▶ [COMPLETE THE FOLLOWING]
1) Translate this sentence from the guide to applying for English at Oxbridge into Spanish: "The main body of the statement should cover 3 areas of interest."
2) Answer these questions using the guide to applying for English at Oxbridge:
(a) Which university did the writer apply to?
(b) What is the maximum number of lines the introduction should have?
(c) Which books of Paradise Lost does the guide say are sufficient?
3) Summarize the guide to applying for English at Oxbridge in two sentences.

▶ [ARTICLE]

The Student Room Group

An Offer-Holder's Guide to Applying for English at Oxbridge

Hello :smile:

I applied to Cambridge this year and am lucky enough to be starting in October 2022. I feel like my perspective of the process has completely changed from a year ago, and I'd love to pass on the tips I've noted down.

This first post will cover reading and personal statement stuff, with links to resources and a reading list. Much of it is snippets of advice I've collected over the months, but I've tried to organise it into something comprehensive.

I'll follow this up with tips on the ELAT, interview etc but in the meantime good luck with your English-y endeavours!
______________________________________________________________

TIPS ON THE PERSONAL STATEMENT, FOR ENGLISH APPLICANTS

To jump to a section: 1-3 general structure of the PS and guide to reading, 4-5 general qualities of good and bad personal statements, 6-9 qualities of the best personal statements, 10-12 resources, 13 a reading list.

I'll start with writing the PS itself to give a sense of what your reading should be driving towards.

1. The introduction should be no more than 4 lines (a punchy 1-2 line opening is ideal), and should establish your view on the significance of literature and why you want to study it at undergraduate level. For instance, you might argue that literature is valuable as it holds a mirror up to society/ offers insight into human nature/ is transmutable. As it’s an Oxbridge personal statement, make sure you have robust evidence and further arguments to justify your view: interviewers are likely to grill you on your opening lines.

2. The main body of the statement should cover 3 areas of interest. These could be themes power, morality, the hero, love, say but also periods such as Modernism, the Epic, Romanticism, 19th century, or even particular writers like Chaucer or Milton. Ensure that you’re getting breadth across the canon: Oxford in particular places emphasis on a chronological understanding of how English literature has developed, from the Anglo-Saxons right up to the present day. This reading will not be exhaustive: you’re not trying to cover every canonical text from the 1300s (this would make your degree pointless, lol, and you'd lack the necessary depth), but aim to read major works to give yourself a broad overview of literature. Key texts/ writers to familiarise yourself imo with are:

- Greek tragedy (almost essential if you’re applying to Cambridge imo. Part II ‘tragedy’ at Cambridge is broken down into Greek Tragedy, Shakespearean Tragedy, and Modern Tragedy. Each is studied separately and then compared/ contrasted. If you can do so in your own reading, you’ll almost certainly impress your interviewers.
- Paradise Lost (Books I (on Satan’s description of hell) and IX (on the fall of Adam and Eve are sufficient).
- Shakespeare (read plays which link nicely the Roman plays (Julius Caesar, Antony and Cleopatra, and Titus Andronicus/ Coriolanus) would work. Tragedies are best, as you can compare/ contrast them to Greek and modern forms where appropriate.
- Romantic poets (esp. Wordsworth’s Preface to the Lyrical Ballads and Keats’ odes the idea of the Romantic imagination seen in Wordsworth, Keats and Coleridge’s work might be fruitful)
- Victorian poets (Matthew Arnold, Christina Rossetti, Hardy all useful)

▶ [STORED RECORDS]

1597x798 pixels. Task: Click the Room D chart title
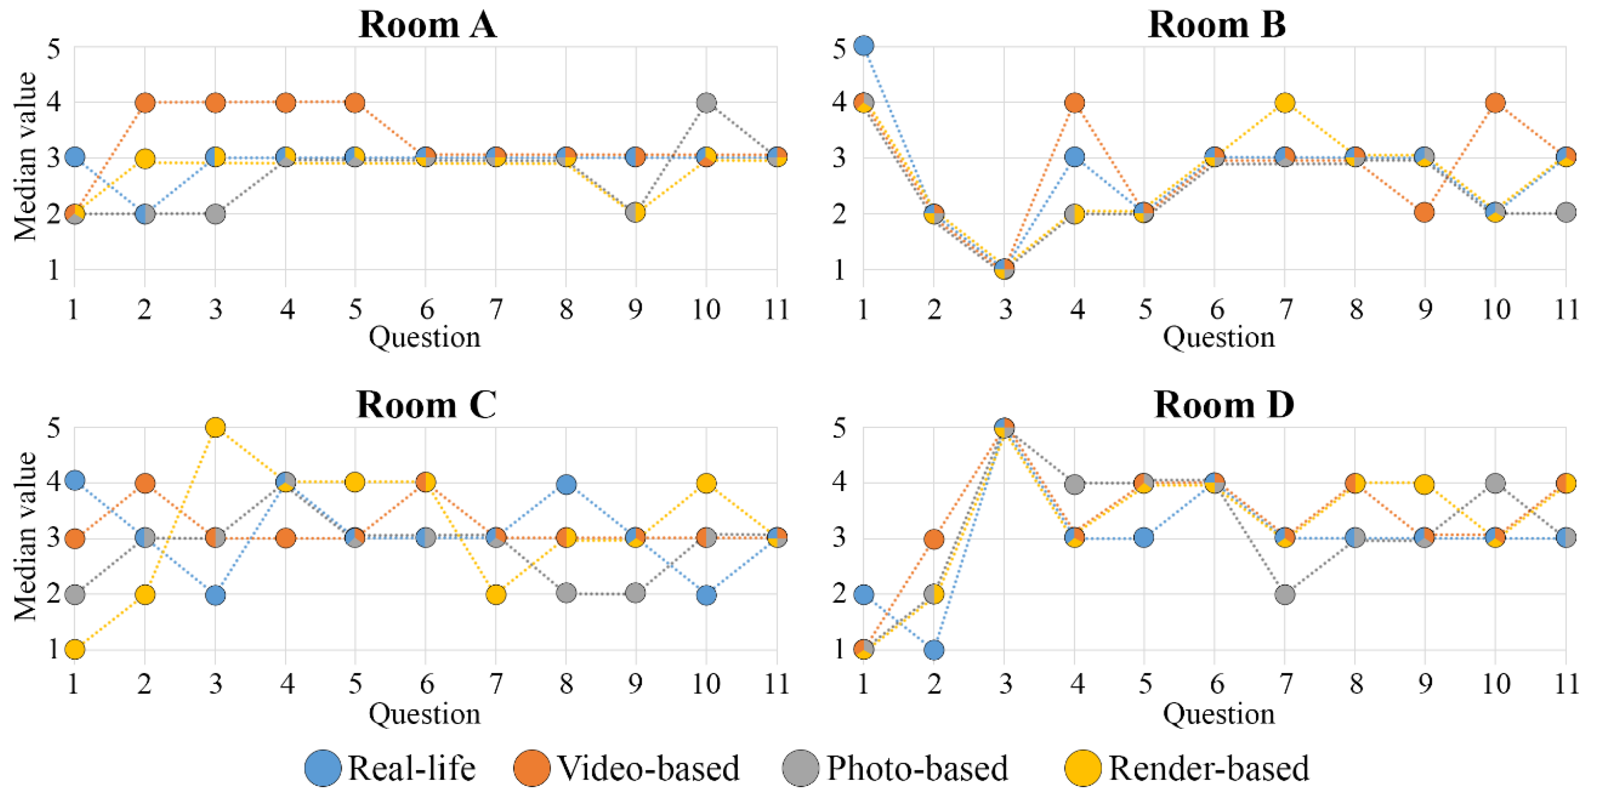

==

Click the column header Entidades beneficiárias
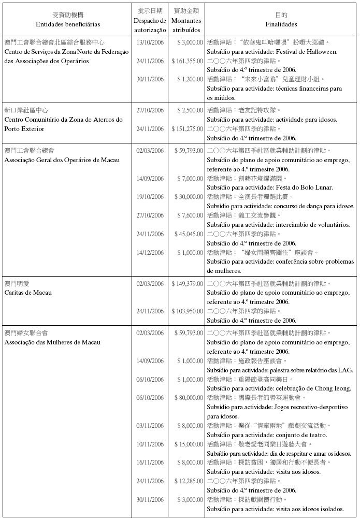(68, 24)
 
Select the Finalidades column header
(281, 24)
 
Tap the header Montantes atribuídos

▶ [WORKED ANSWERS]
1) El cuerpo principal de la declaración debe abarcar 3 áreas de interés.

2)
(a) Cambridge
(b) 4 lines
(c) Books I and IX

3) A Cambridge offer-holder shares tips on reading and the personal statement for English applicants, starting with how to write the statement itself. The guide recommends an introduction of no more than four lines that sets out a view on why literature matters, and a main body covering three areas of interest with breadth across the canon, drawing on key works such as Greek tragedy, Paradise Lost, Shakespeare, and the Romantic and Victorian poets.